Thanks for the help!
best regards,
Julian
On Mon, Apr 14, 2025 at 7:57 PM Jonathan Wakely wrote:
>
> On Mon, 14 Apr 2025 at 11:53, Julian Waters wrote:
> >
> > Hi Jonathan,
> >
> > Yep, unfortunately #pragma GCC poison is far too restrictive, it
> > doesn't check if it is a function call to that particular banned
> > function, it restricts any and all use of that identifier in the code
> > altogether. Not only does this mean you can't use overloads of a
> > banned function, you can't use that identifier whatsoever, not even in
> > naming your own function. This presents some trouble, for example this
> > codebase has the following snippets in it:
> >
> > void* outerp = os::malloc(total_sz, mtInternal);
> >
> > And the declaration and definitions for os::malloc as well:
> >
> > // General allocation (must be MT-safe)
> > static void* malloc (size_t size, MemTag mem_tag, const
> > NativeCallStack& stack);
> > static void* malloc (size_t size, MemTag mem_tag);
> >
> > This is not the standard library malloc of course, but had I put
> > #pragma GCC poison malloc into a general header, these areas would've
> > immediately been flagged and the compilation would've been terminated
> > in an error. It's also prohibitively difficult to unpoison an
> > identifier poisoned this way, making it unsuitable for use in this
> > codebase, unfortunately
>
> I think this works, but is ugly (and I wouldn't accept it as a
> workaround personally):
>
> #define OS_MALLOC(a, b) os::malloc((a), (b))

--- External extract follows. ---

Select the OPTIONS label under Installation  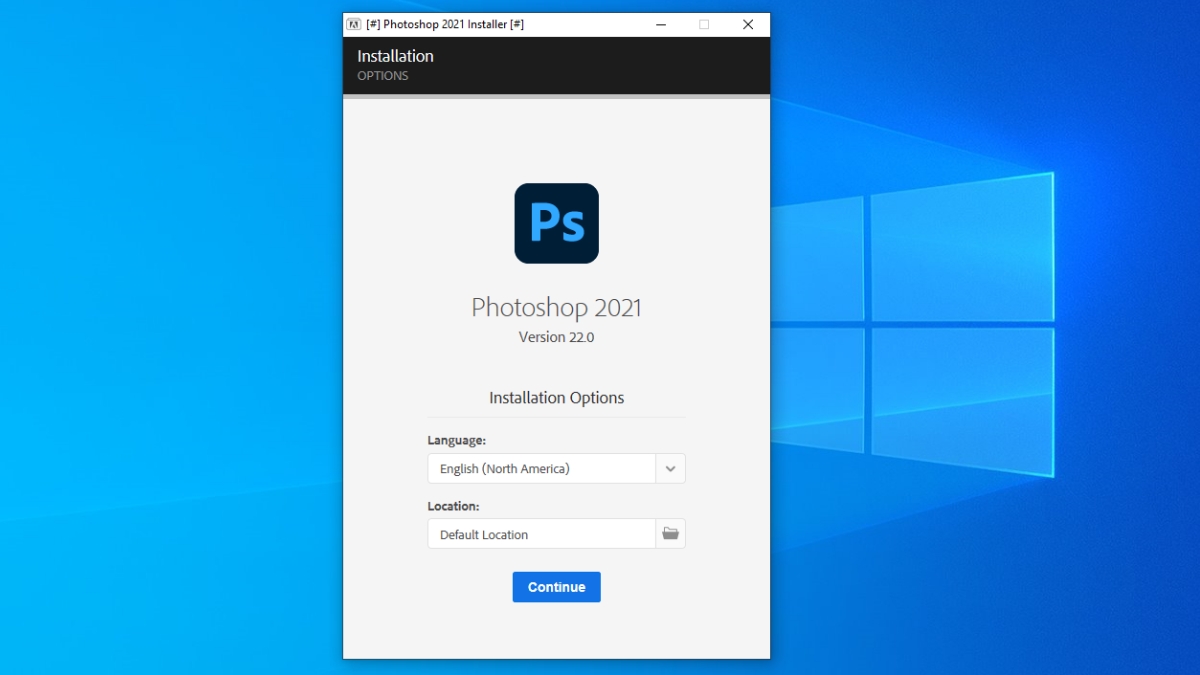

> #pragma GCC poison malloc
>
> Now you can use OS_MALLOC everywhere instead of os::malloc. That's
> horrible though, and all uses of os::malloc need to be changed.
>
> You could just add the error attribute to existing functions:
>
> extern "C" [[error("use os::malloc instead")]] void* malloc(size_t);
>
> This seems to do exactly what you want:
> del.cc:9:21: error: call to ‘malloc’ declared with attribute error:
> use os::malloc instead
>
> The C++ standard doesn't allow redeclaring anything in namespace std,
> but I think it's less clear about C functions in the global namespace.
> In any case, it might be morally questionable, but it works. And since
> what you want is to prevent the function being called, the usual
> concerns about redeclaring it don't really apply.
>
> You can probably come up with some macro-based solution to allow
> calling it in specific places, such as simply arranging for the
> redeclaration with gnu::error to not be visible where you need to use
> it.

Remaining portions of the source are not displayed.